The follower usually mirrors the steps of the leader however in some figures the steps may be completely different, allowing for self-expression and improvisation. Because of the very lively music, the overall style is small sidewise steps with relatively steady upper body and no hip swinging, wiggling or jumping. There are exceptions to this rule, but feel of the zydeco is very real and consistent. Zydeco dance can be described as the opposite of swing or ballroom since the direction or feel of the dance is down, not up like swing or ballroom.

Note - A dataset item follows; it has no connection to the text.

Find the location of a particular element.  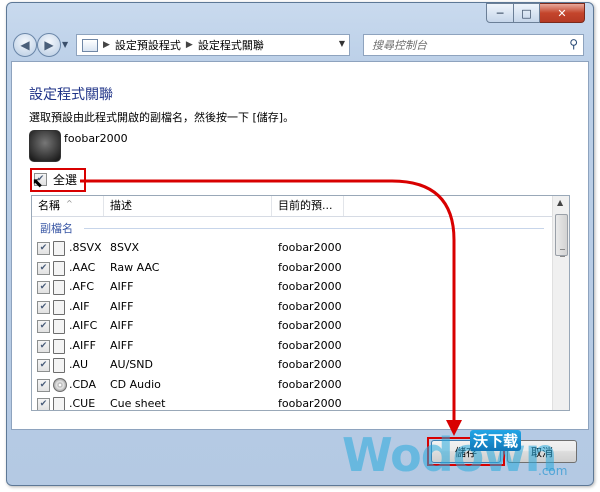

forward-arrow-icon: ▶ is located at coordinates (49, 45).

The basic step in zydeco takes 8 beats and consists of two mirrored parts 4 beats each. The step pattern is often memorized as "SPSS SPSS", "S" is for "step", "P" is for pause. In the most basic form, there are no steps at all, only weight shifting from one foot to another. The leader starts with weight on his right ("R") foot, the left ("L") one is without weight about one foot sideways. (The right foot of both partners points between the feet of the opposite partner, knees are slightly bent ("softened").) On count "1" the leader transfers his weight on the left foot, followed by pause, then the weight is transferred on the right foot and back on the left one. The same repeats in the opposite direction: right-pause-left-right. Sometimes this step pattern is memorized as "LLRL RRLR", indicating the standing foot for each beat of the music.
After mastering the basic rhythm, one may replace simple weight transfers by very small steps to shuffle in place or just a little sideways or the couple may rotate in either direction, usually in the clockwise direction.
Finally, the lively zydeco music with its accented 2nd (and 6th) beats will force you to do something rather than simply "pause" on counts 2 and 6. Usual "fill-ins" are kicks, toe or heel taps, flicks, brush, etc. with the free (unweighted) foot or a little twist on the weighted foot. These actions are commonly known as "eat-a-beat".